(Updates with net income in second paragraph.)
Feb. 7 (Bloomberg) -- Xstrata Plc, the Swiss mining company that announced a planned merger with Glencore International Plc today, reported a 12 percent increase in full-year profit after coal and metal prices gained.
Net income before exceptional items rose to $5.79 billion from $5.15 billion a year earlier, Zug-based Xstrata said in a statement. That beat the $5.63 billion average estimate of 12 analysts surveyed by Bloomberg.
“Commodity prices began 2011 strongly, responding well to returning confidence in the U.S., a positive outlook for continued Chinese growth and ongoing supply constraints,” Xstrata said in the statement. “We achieved significant increases in contract prices for both thermal and coking coal.”
The average price of power-station coal at Australia’s Newcastle port, a benchmark for Asia, rose to $120 a metric ton from $99 a year earlier, according to McCloskey Group. Copper averaged $8,826, up 17 percent. Xstrata, seeking to boost total mining output 50 percent through 2014, approved seven projects with a combined investment of $2.6 billion last year.

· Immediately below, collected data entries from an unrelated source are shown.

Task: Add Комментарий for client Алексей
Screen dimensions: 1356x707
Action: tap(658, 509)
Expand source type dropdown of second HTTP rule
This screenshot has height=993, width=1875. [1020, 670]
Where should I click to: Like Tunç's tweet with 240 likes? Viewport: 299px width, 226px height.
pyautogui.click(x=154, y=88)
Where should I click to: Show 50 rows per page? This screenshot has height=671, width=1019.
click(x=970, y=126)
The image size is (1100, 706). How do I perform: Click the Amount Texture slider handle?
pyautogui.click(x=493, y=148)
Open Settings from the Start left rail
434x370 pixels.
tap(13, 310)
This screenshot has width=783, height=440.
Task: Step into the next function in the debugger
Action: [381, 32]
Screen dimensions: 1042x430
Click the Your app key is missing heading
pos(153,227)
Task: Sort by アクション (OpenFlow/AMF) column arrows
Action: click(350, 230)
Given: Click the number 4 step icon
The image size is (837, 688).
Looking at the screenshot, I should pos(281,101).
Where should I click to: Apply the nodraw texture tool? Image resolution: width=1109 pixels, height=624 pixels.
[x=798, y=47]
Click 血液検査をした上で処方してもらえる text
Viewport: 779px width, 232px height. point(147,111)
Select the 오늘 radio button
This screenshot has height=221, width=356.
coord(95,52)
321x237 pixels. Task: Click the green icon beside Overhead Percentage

The company proposed a dividend of 27 cents, bringing the full-year dividend to 40 cents, it said. Sales jumped 11 percent to $33.9 billion.
‘Merger of Equals’
Glencore agreed to buy Xstrata for 39.1 billion pounds ($62 billion) in the biggest mining takeover, according to a separate statement today. The commodities trader, which already holds 34 percent of Xstrata, offered 2.8 new shares for each Xstrata share in a “merger of equals,” the companies said. Xstrata Chief Executive Officer Mick Davis will be CEO of the new group while Glencore chief Ivan Glasenberg will be deputy CEO and president.
“A combination of Glencore and Xstrata represents an outstanding opportunity to create additional value for our shareholders,” Davis said in the earnings statement. “Increased scale will improve our risk profile, enhance access to capital markets and allow us to participate in industry consolidation.”
Xstrata’s thermal-coal production advanced to 72.4 million tons in 2011 from 65.6 million tons, while coking coal, used in steelmaking, held steady at 7.6 million tons. Total coal volumes rose 6.8 percent to 85.3 million tons. Copper output dropped 2.7 percent.
Full-year operating earnings before interest, tax, depreciation and amortization, and before exceptional items, rose to $11.6 billion from 10.4 billion.